Qualitative data in form of experiences, opinions and suggestions, were analyzed using
qualitative procedures and were used to strengthen quantitative findings. The results of the study
indicated that majority of beneficiaries were funded from CDF 78% and then followed by
SESBAF 14%.Similarly, other students received both 6%. Bearing this in mind it found out that
the total fees was too high as compared to the bursary that this providers were giving out being
KES 3000 for day scholars and KES 5000/8000 for boarders. Even so, there were very strong
convictions that bursary schemes were only supplementing students‟ fees and not generally
paying school fees wholesomely.

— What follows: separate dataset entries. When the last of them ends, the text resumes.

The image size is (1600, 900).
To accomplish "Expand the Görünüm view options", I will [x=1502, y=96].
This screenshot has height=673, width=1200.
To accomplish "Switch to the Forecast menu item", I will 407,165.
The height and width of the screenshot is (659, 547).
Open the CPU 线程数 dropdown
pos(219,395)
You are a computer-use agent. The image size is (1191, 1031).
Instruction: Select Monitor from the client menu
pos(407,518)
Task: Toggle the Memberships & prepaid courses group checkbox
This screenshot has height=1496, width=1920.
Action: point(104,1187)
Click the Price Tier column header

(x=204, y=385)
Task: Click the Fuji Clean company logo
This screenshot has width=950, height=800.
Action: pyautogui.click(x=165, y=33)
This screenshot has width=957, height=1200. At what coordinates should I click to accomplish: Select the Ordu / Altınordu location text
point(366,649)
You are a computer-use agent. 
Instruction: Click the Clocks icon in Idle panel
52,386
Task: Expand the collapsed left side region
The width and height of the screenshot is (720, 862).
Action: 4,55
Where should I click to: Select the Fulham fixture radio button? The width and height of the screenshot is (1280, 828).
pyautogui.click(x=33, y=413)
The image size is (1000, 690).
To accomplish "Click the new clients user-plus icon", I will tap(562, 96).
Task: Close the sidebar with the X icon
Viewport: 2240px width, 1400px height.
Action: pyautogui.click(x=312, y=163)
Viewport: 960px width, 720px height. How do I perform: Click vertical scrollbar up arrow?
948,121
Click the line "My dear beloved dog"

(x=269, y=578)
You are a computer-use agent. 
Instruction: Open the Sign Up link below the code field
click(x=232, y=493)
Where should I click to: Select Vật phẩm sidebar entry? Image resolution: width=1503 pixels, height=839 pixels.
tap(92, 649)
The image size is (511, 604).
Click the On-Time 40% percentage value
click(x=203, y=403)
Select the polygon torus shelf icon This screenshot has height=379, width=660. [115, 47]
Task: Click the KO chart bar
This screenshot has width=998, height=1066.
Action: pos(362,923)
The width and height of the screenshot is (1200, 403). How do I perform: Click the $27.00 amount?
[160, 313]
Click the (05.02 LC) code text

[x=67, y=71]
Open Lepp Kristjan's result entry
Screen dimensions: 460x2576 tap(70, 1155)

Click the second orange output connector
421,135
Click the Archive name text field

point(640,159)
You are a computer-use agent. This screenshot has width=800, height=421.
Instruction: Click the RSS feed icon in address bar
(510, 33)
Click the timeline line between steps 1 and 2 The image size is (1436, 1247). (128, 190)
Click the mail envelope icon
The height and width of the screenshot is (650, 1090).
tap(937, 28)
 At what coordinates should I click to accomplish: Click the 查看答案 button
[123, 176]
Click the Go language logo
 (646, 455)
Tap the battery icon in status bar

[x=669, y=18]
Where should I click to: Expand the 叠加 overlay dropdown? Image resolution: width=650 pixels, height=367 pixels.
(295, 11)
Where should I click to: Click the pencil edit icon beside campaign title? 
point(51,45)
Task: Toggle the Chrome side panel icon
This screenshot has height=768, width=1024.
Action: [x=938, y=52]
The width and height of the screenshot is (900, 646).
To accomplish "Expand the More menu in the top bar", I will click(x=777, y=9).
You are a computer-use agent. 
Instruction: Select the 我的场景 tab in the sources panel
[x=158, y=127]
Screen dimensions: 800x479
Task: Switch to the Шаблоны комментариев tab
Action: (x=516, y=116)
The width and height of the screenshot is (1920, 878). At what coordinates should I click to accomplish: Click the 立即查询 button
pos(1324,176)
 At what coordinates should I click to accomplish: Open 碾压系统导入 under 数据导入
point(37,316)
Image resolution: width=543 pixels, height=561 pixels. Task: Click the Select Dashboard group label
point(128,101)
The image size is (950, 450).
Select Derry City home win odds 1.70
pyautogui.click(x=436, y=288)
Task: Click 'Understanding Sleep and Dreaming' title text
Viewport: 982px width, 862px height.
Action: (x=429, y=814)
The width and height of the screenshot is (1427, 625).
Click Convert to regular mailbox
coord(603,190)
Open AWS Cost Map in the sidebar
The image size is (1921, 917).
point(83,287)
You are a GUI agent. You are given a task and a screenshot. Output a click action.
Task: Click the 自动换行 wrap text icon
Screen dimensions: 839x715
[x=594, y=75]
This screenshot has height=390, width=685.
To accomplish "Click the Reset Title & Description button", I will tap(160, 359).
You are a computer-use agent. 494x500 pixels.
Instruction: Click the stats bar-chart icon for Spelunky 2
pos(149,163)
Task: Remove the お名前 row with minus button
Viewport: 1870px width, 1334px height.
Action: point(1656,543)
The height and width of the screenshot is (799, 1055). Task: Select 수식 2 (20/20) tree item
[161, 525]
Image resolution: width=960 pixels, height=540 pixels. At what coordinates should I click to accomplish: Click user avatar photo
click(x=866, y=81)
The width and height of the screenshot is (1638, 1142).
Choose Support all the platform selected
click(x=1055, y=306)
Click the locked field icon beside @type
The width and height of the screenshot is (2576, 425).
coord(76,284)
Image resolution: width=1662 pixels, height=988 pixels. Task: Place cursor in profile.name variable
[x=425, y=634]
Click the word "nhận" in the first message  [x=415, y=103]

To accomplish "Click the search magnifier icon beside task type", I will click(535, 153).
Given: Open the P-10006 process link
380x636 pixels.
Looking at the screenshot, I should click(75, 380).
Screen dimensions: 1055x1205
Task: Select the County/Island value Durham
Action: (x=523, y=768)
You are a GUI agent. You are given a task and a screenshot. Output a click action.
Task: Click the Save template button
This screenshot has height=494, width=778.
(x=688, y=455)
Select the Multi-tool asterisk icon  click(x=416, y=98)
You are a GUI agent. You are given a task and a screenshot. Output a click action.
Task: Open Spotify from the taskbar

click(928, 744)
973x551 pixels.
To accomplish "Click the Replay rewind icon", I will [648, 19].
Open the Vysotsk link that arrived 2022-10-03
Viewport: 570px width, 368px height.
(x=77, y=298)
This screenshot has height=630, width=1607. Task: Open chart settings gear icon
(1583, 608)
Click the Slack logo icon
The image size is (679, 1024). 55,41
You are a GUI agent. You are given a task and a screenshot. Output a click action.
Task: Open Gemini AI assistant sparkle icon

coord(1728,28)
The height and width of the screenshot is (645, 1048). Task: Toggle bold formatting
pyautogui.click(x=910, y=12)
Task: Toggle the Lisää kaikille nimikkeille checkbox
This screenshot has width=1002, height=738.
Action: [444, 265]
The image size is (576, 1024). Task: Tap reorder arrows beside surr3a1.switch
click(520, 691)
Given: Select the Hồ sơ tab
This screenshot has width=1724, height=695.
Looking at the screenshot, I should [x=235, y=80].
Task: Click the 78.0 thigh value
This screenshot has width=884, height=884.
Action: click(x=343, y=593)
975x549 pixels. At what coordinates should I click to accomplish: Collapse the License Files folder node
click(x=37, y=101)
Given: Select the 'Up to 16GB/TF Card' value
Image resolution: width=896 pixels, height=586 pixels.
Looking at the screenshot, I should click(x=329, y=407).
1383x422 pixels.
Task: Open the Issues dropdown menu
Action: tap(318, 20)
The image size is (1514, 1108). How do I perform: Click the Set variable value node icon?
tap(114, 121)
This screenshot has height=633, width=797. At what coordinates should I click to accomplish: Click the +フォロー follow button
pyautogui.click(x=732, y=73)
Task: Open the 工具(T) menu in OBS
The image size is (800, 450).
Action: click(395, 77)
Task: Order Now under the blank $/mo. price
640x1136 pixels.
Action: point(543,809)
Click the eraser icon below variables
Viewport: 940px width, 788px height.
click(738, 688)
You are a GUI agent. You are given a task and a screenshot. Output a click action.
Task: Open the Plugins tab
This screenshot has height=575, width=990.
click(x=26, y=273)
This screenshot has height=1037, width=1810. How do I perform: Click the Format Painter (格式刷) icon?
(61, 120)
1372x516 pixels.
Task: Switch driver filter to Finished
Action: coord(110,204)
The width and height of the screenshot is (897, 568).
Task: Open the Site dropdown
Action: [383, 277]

On the contrary, the data collected from schools further
revealed that significantly higher number of beneficiaries 63% got bursary from other bursary
providers, well-wishers and parents supplement respectively. Further findings revealed that
students were not assured of continuous funding and that the disbursements were not in line with
the school calendar year. This therefore motivated this study to recommend for allocation of
more funds to constituencies and financing of a few beneficiaries adequately to completion,
disbursement of funds to constituencies in line with schools calendar year. On the same note,
without good governance and efficient management of Constituency Bursary Committees in
relation to allocation of bursaries to beneficiaries in schools and financial management in
particular, investment in education from any source would not bear the necessary fruits.
Consequently, a research could be carried out to investigate the impact of NGO bursary scheme
on retention of students in public secondary schools and a further study on school initiative
programmes to ensure students retention in public secondary schools.